*** Record extracts ***

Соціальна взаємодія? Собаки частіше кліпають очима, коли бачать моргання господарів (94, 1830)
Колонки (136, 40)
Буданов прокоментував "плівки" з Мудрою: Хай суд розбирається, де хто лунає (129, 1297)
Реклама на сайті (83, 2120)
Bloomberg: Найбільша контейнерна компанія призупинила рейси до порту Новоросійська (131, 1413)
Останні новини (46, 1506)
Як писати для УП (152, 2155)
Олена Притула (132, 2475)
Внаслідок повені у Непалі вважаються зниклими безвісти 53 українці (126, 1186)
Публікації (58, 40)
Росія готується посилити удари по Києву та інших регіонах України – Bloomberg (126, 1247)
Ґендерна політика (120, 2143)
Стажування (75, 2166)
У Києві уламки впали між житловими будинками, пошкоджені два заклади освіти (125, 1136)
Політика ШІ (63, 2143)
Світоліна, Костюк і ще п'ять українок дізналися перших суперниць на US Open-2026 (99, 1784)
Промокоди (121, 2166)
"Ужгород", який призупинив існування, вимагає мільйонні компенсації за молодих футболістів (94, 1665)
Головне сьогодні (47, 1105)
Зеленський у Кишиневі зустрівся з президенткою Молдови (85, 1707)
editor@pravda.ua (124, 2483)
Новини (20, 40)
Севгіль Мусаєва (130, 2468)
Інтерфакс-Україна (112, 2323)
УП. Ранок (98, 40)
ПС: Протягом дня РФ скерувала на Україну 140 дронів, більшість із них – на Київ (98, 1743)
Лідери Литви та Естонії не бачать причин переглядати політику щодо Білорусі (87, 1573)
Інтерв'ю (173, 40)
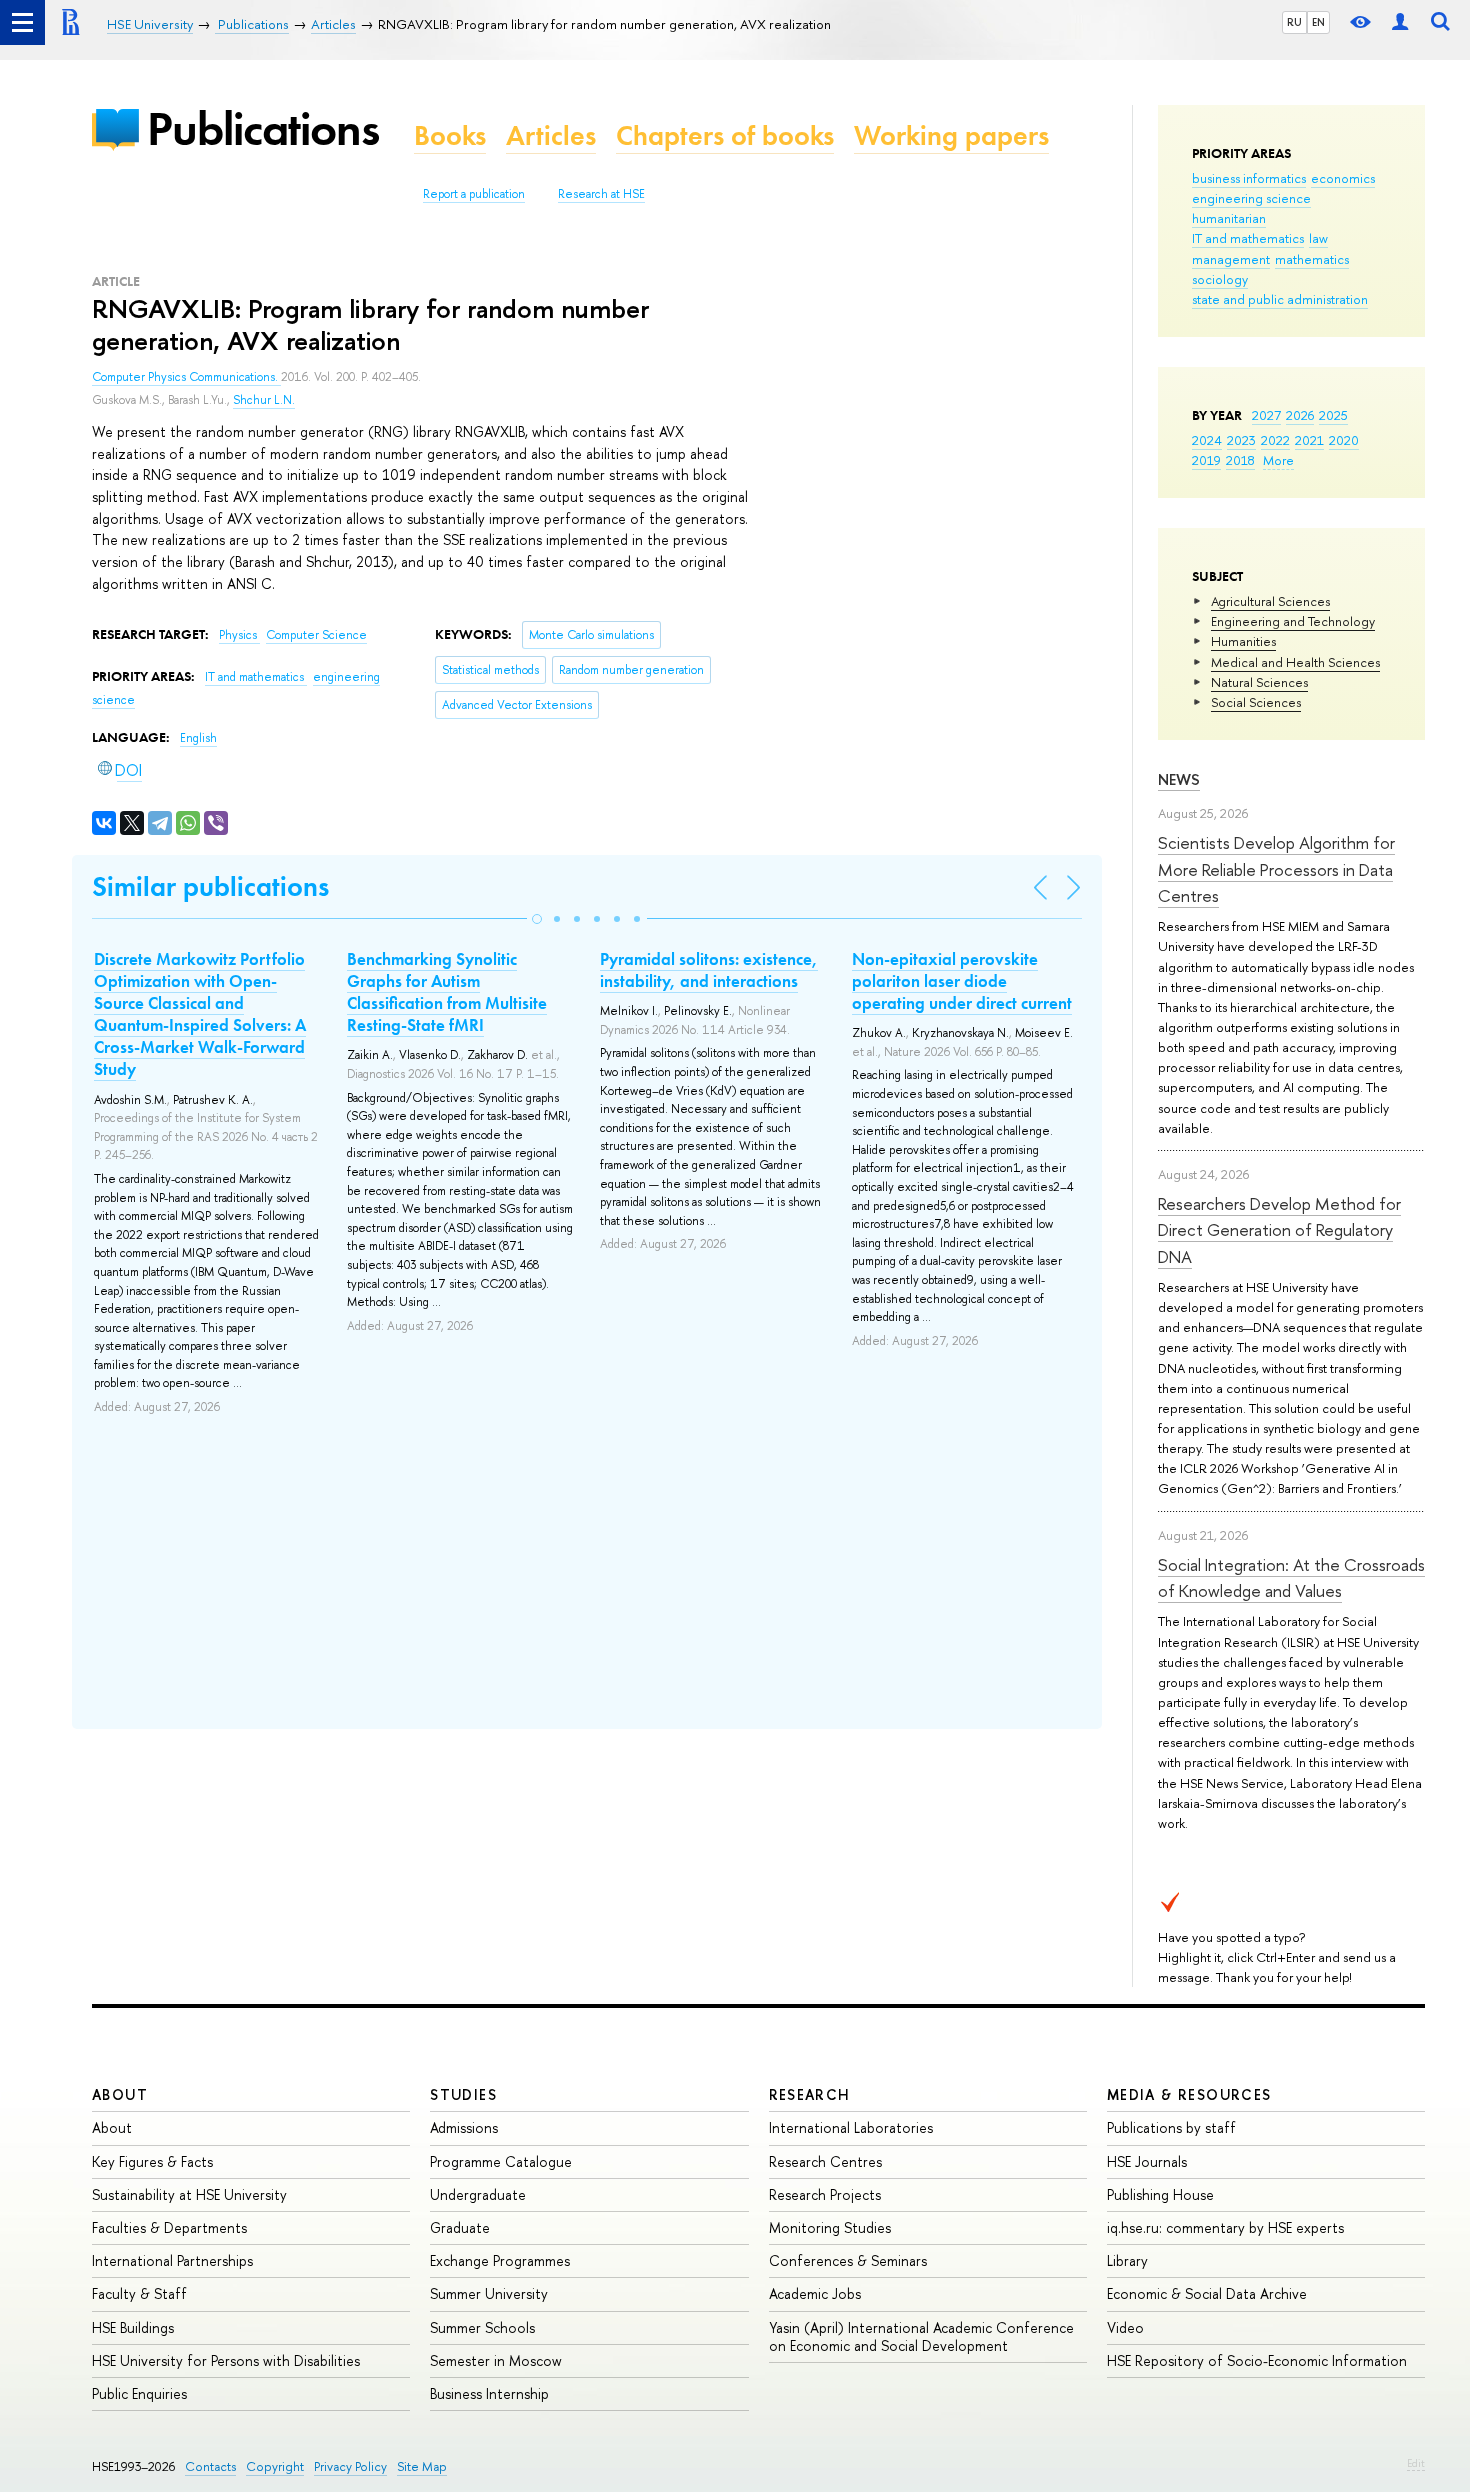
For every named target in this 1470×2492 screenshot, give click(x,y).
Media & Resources (1189, 2094)
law (1318, 238)
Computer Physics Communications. (186, 377)
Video (1125, 2327)
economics (1343, 178)
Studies (463, 2094)
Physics (239, 635)
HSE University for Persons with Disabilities (226, 2360)
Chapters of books (725, 135)
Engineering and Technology (1293, 621)
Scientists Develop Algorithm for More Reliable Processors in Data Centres (1276, 869)
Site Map (422, 2466)
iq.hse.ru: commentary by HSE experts (1225, 2227)
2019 (1206, 460)
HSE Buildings (133, 2327)
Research (810, 2094)
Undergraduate (478, 2194)
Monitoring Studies (830, 2227)
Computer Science (316, 635)
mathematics (1312, 259)
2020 (1344, 440)
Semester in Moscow (496, 2360)
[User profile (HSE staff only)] (1400, 22)
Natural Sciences (1259, 682)
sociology (1220, 279)
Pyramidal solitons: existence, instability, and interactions (709, 970)
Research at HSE (601, 194)
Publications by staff (1171, 2127)
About (120, 2094)
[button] (537, 919)
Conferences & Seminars (848, 2260)
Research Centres (825, 2161)
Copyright (275, 2466)
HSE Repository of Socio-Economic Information (1257, 2360)
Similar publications (210, 886)
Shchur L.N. (264, 400)
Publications (263, 128)
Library (1127, 2260)
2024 (1207, 440)
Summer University (489, 2293)
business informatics (1249, 178)
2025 (1333, 415)
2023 (1241, 440)
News (1179, 779)
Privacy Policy (350, 2466)
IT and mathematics (1248, 238)
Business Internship (489, 2393)
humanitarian (1229, 218)
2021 (1309, 440)
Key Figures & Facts (152, 2161)
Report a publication (474, 194)
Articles (551, 135)
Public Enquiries (139, 2393)
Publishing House (1160, 2194)
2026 (1300, 415)
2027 (1266, 415)
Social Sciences (1256, 702)
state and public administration (1280, 299)
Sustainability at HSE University (189, 2194)
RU (1294, 22)
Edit (1416, 2463)
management (1231, 259)
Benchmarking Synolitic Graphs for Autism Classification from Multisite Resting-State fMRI (447, 992)
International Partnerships (172, 2260)
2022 (1275, 440)
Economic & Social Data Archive (1207, 2293)
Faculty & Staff (139, 2293)
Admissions (464, 2127)
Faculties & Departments (169, 2227)
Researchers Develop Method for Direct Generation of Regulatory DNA (1279, 1230)
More (1278, 460)
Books (450, 135)
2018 (1240, 460)
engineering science (1251, 198)
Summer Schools (482, 2327)
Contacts (210, 2466)
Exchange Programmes (500, 2260)
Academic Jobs (815, 2293)
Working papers (951, 135)
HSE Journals (1147, 2161)
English (198, 738)
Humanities (1243, 641)
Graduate (460, 2227)
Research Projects (825, 2194)
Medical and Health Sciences (1295, 662)
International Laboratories (851, 2127)
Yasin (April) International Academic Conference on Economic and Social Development (921, 2336)
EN (1318, 22)
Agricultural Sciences (1270, 601)
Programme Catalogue (501, 2161)
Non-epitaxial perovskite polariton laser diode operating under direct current (962, 981)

*** End of Record extracts ***

■ Description of the task:
From the records above, transcribe exactly the lines starting at the one containing "Інтерфакс-Україна (112, 2323)" and ending at the one containing "Media & Resources (1189, 2094)". Skip the pictures.

■ Exercise result:
Інтерфакс-Україна (112, 2323)
УП. Ранок (98, 40)
ПС: Протягом дня РФ скерувала на Україну 140 дронів, більшість із них – на Київ (98, 1743)
Лідери Литви та Естонії не бачать причин переглядати політику щодо Білорусі (87, 1573)
Інтерв'ю (173, 40)
For every named target in this 1470×2492 screenshot, give click(x,y).
Media & Resources (1189, 2094)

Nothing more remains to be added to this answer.